Mit der Liebe ist die Dialogik erst recht nicht gleichzusetzen. Ich weiß niemand in den Zeiten, der es fertiggebracht hätte, alle Menschen, denen er begnetete, zu lieben. Auch Jesus liebte unter den »Sündern« offenbar nur die lockeren, liebenswürdigen, die gegen das Gesetz, nicht auch die dichten, erbgutstreuen, die gegen ihn und seine Botschaft sündigten; doch er stand zu diesen wie zu jenen unmittelbar. Mit der Liebe ist die Dialogik nicht gleichzusetzen. Aber Liebe ohne Dialogik, also ohne wirkliches Zum-Andern-ausgehen, Zum-Andern-gelangen und Beim-Andern-verweilen, die bei sich bleibende Liebe ist es, die Luzifer heißt.
S.45f
Martin Buber
aus «Zwiesprache»
4 Freund- und Gegnerschaft
Ich erhoffe diesen Hinweisen zwei Arten von Lesern. Den amicus,[e] der um die Wirklichkeit weiß, auf die ich, mit einem Zeigefinger, den ich so austrecken möchte wie Grünewalds Täufer, hinweise, und den hostis oder adversarius,[f] der diese Wirklichkeit leugnet und darum mich, weil ich darauf als auf eine Wirklichkeit, also irreführend, hinweise, bekämpft; der also doch wohl das, was hier gesagt wird, ebenso ernst nimmt, wie ich selber, nach langem Warten schreibend was zu schreiben ist, es nehme, - ebenso ernst, nur eben mit negativem Vorzeichen. Den bloßen inimicus,[g] als den ich jeden ansehe, der mich aufs Ideologische abdrängen und da gelten lassen will, würde ich gern missen. Mathias Gruenewald: Kreuzigung, Detail (Isenheimer Altar) © GNU
Dem amicus brauche ich an dieser Stelle nichts zu sagen. Der Stundenschlag der gemeinsamen Sterblichkeit und des gemeinsamen Wegs schlägt an seine und meine Ohren, als stünden wir auch im Raum beisammen und kennten einander.

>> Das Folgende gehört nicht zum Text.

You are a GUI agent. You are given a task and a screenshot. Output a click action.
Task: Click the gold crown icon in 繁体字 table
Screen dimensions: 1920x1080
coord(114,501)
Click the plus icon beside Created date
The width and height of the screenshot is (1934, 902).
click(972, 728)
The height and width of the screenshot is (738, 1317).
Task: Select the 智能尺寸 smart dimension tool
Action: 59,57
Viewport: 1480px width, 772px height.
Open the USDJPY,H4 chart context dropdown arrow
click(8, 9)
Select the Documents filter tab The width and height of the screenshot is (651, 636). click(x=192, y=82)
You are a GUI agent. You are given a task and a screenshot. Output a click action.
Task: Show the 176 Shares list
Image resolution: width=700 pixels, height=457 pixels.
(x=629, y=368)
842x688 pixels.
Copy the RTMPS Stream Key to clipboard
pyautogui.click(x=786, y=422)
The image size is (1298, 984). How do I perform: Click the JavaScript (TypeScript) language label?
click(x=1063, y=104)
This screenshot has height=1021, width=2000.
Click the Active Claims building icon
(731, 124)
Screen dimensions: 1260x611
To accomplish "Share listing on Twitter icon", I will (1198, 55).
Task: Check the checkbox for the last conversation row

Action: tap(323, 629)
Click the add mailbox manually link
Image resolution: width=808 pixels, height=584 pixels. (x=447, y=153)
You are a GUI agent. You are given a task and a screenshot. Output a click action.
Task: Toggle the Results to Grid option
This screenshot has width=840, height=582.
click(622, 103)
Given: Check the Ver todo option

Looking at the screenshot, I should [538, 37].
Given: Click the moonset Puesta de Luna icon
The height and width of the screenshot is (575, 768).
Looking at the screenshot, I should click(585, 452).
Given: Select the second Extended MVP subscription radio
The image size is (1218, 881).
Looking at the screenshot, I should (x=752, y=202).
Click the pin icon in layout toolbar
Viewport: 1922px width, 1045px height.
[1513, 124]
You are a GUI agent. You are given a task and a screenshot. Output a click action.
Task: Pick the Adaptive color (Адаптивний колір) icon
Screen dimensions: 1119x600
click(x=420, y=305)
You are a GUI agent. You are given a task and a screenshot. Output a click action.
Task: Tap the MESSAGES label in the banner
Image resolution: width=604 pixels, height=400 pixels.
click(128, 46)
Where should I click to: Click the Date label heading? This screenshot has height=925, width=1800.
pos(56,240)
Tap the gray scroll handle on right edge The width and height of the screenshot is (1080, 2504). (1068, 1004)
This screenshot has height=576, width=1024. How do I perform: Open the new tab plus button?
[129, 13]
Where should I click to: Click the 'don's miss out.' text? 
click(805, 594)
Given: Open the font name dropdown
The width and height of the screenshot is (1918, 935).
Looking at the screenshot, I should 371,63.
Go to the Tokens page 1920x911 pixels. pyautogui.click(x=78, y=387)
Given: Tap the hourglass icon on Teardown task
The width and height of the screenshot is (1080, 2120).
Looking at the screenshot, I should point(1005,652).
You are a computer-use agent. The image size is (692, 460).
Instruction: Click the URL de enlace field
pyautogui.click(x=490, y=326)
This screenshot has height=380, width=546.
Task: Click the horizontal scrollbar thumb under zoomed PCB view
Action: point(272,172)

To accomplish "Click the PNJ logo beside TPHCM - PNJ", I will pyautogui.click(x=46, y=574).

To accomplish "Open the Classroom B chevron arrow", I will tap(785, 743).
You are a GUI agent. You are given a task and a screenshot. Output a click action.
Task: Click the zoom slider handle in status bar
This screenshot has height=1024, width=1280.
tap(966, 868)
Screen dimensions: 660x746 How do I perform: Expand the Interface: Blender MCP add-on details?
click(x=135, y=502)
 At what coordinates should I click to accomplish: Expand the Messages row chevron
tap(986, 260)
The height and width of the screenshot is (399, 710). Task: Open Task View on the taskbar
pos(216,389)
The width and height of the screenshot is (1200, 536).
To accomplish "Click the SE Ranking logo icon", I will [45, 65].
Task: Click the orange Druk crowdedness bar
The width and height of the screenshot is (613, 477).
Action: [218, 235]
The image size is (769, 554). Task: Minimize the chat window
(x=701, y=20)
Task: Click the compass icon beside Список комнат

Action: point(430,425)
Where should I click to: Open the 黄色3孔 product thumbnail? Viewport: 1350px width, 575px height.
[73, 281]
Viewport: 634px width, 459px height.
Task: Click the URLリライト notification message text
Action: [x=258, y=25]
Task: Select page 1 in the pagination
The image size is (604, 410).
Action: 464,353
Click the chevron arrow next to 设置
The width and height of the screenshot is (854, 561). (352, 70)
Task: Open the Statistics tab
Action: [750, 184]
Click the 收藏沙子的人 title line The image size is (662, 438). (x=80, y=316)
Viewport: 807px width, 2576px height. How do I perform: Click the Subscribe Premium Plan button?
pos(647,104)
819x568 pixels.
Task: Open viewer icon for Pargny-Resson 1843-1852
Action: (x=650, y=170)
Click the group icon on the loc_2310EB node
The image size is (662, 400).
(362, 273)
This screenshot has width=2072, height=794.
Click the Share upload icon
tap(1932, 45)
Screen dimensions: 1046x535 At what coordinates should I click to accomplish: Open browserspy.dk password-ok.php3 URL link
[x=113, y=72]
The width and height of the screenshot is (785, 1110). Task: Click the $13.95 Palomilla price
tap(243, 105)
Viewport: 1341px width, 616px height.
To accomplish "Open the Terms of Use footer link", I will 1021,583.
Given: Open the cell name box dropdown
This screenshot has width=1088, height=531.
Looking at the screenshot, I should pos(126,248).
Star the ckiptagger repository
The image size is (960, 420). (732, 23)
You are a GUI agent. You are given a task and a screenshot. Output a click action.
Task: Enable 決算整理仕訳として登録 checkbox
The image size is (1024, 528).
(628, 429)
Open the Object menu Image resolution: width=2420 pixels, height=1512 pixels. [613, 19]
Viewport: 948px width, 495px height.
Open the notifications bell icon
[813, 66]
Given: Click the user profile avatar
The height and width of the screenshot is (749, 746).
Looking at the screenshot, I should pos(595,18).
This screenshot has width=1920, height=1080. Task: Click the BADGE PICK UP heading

Dem adversarius aber - es genügt nicht, ihm an dieser Stelle zu sagen, worauf ich ihn hinweise: auf die Verborgenheit seines persönlichen Lebens, auf sein Geheimnis, [...] Es genügt nicht. Ich darf seinen schwersten Einwand nicht abweisen, ich muß den annehmen, wo und wie er erhoben wird, und muß antworten.
Martin Buber
aus «Zwiesprache»; S.67
5 Interview
Reines Fragenstellen, wie dies dem journalistischen oder wissenschaftlichen Interview eigen ist, kann nicht als Gespräch begriffen werden, obschon es in manchen Zeitschriften so genannt werden mag, irreführenderweise. In scharfem Gegensatz zum Gespräch erzeugt das Interview nämlich ein soziales Ungleichgewicht entweder zugunsten des Befragten oder des Fragenden.
Als Sonderformen des Interviews können die Meinungsumfrage, die heilberufliche Anamnese [h] oder die amtliche Befragung sowie das Verhör gelten, in denen jenes typische Ungleichgewicht besonders deutlich in Erscheinung tritt.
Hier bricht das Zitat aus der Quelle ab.